Given their high quality and large size, the Ardabil carpets are most likely royal commissions, the product of the patronage of a member of the ruling house, perhaps Shah Tahmasp, an early Safavid ruler who was a great patron of the arts. During Safavid rule, carpet weaving evolved from a rural and nomadic craft into a national industry and an internationally acclaimed art form, as the Safavid rulers established royal factories in cities such as Tabriz, Kashan, Kirman and Isfahan.

The Ardabil carpets were probably made in northwestern Iran, possibly Tabriz. Their name comes from the belief that they were originally housed at the shrine complex built in honour of Shaykh Safi in the city of Ardabil, perhaps for a large octagonal building known as the Jannat-saray, possibly intended as Shah Tahmasp’s burial chamber (although he was buried elsewhere), which would explain the building’s scale and the commissioning of the carpets (and perhaps the choice of inscription).

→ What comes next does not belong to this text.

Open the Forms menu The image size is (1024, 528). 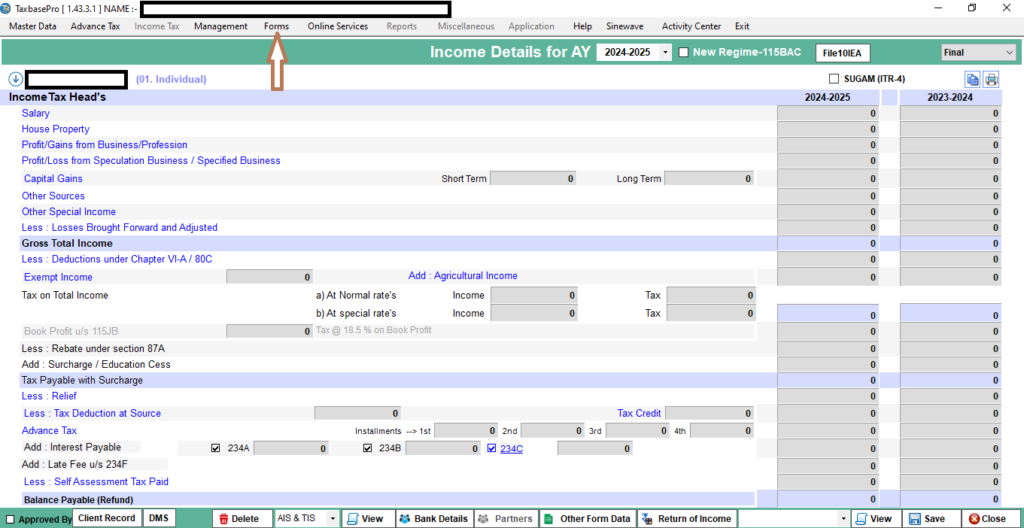coord(276,26)
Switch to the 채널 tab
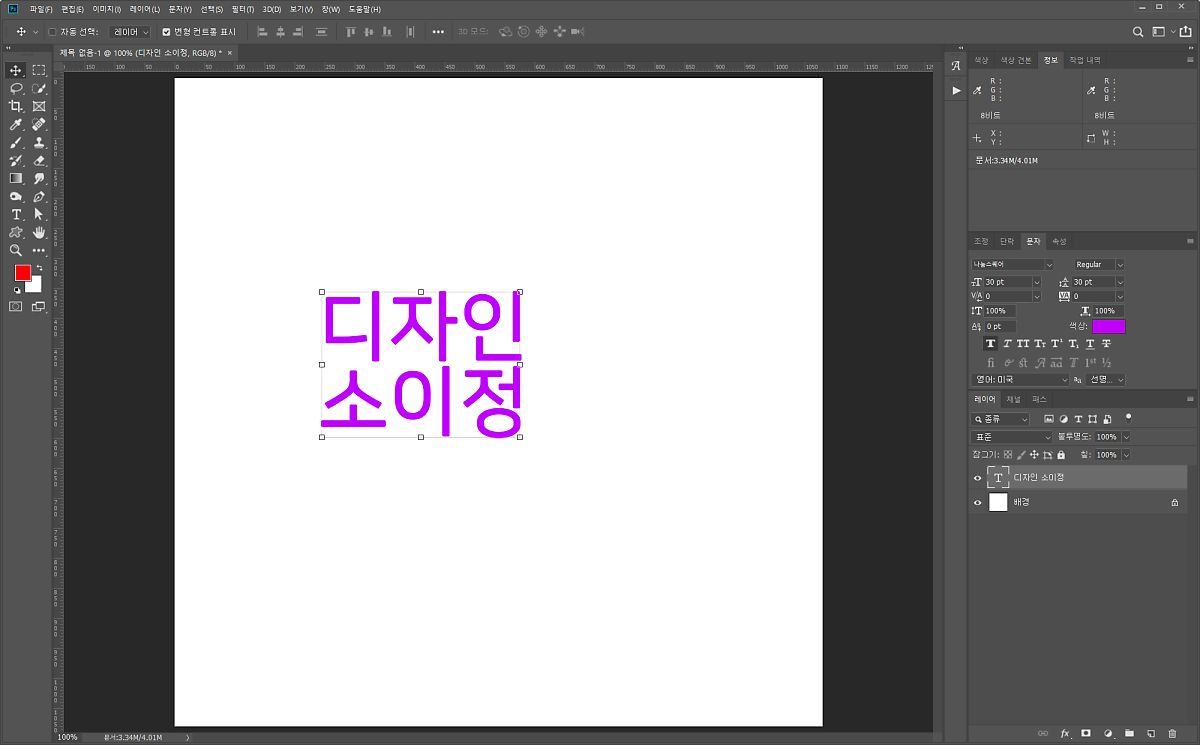 pos(1013,399)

Toward the end of the nineteenth century, the carpets were sold to an English firm, Ziegler & Co. of Manchester and Sultanabad, possibly to pay for repairs to the shrine as a result of earthquake damage. Although details are lacking, it appears that the carpets were damaged and the outer borders and part of the lower field of one carpet was removed and attached to the other to ‘complete’ it. This larger carpet was subsequently sold to the Victoria and Albert Museum, after such influential public figures as William Morris and John Ruskin praised the aesthetic merits of the carpet.

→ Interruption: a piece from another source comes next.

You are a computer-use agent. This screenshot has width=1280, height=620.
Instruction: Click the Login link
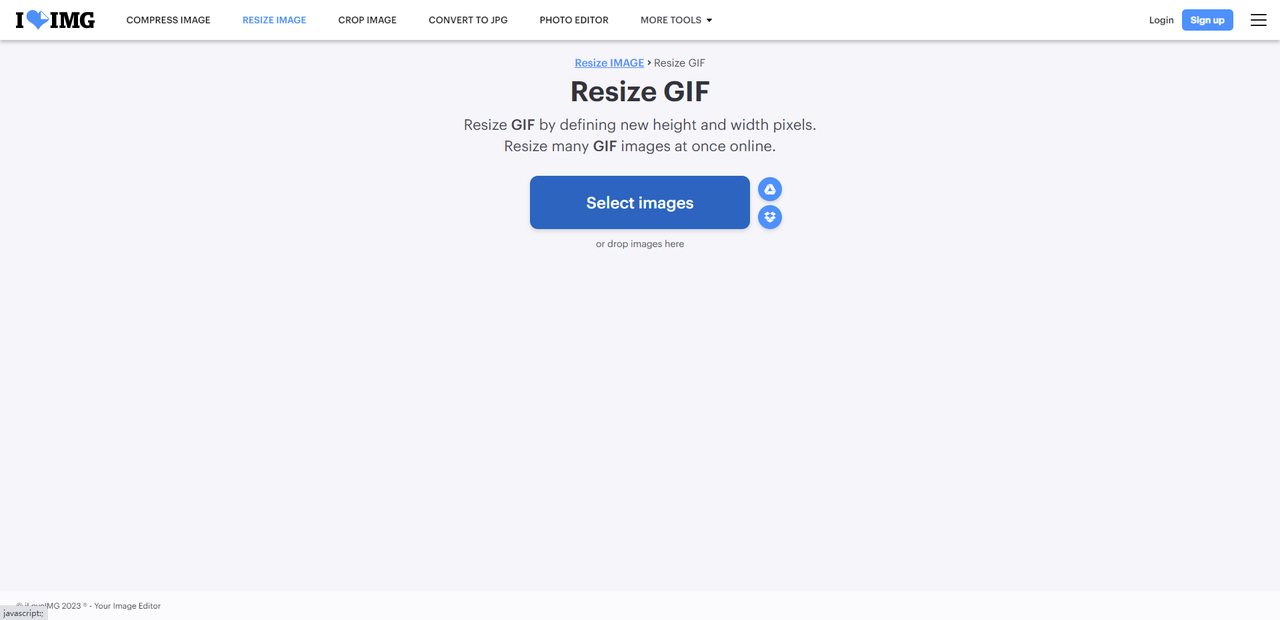point(1161,20)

The existence of a second carpet was kept secret and it was eventually sold to Charles Yerkes, a slightly shady American multimillionaire who helped build the London Underground, on the condition that it be taken out of England and never sent back.

Yerkes’s large and important carpet collection was sold at auction in New York in 1910. From this sale, Joseph R. De Lamar-a wealthy Dutch immigrant-purchased the Ardabil Carpet. When De Lamar’s estate was sold in 1918, the carpet went into the hands of Sir Joseph Duveen, the prominent London art dealer. Duveen considered the carpet one of his most important personal possessions. In 1931 he lent it to a major exhibition of Persian art in London, where J. Paul Getty, along with the public, saw the carpet for the first time. In 1939 Getty was successful in purchasing it from Duveen and brought the Ardabil back to New York and eventually California. In 1953 he donated it to the Museum of Science, History, and Art in Exposition Park from whence it came to LACMA with its establishment in 1965.

Numerous repairs and the addition of a replacement border requiring skilful re-weaving to even out the edges of LACMA’s carpet meant that the re-woven sections were inherently weaker than those in the original carpet, due to different fibre processing and dyeing techniques. Small tears were beginning to appear each time the carpet was unrolled, and high acidity probably due to residue from an early washing meant the carpet could not be safely displayed.

In 1999 LACMA’s textile conservators joined the conservators at Hampton Court to develop a cleaning protocol that rinsed out accumulated soil and soluble acids from the carpet. The cleaning was done on an enormous wash table, measuring 6 x 9 metres. Support fabrics were then stitched to the back of the carpet to facilitate safe handling. The entire process took nine months to complete.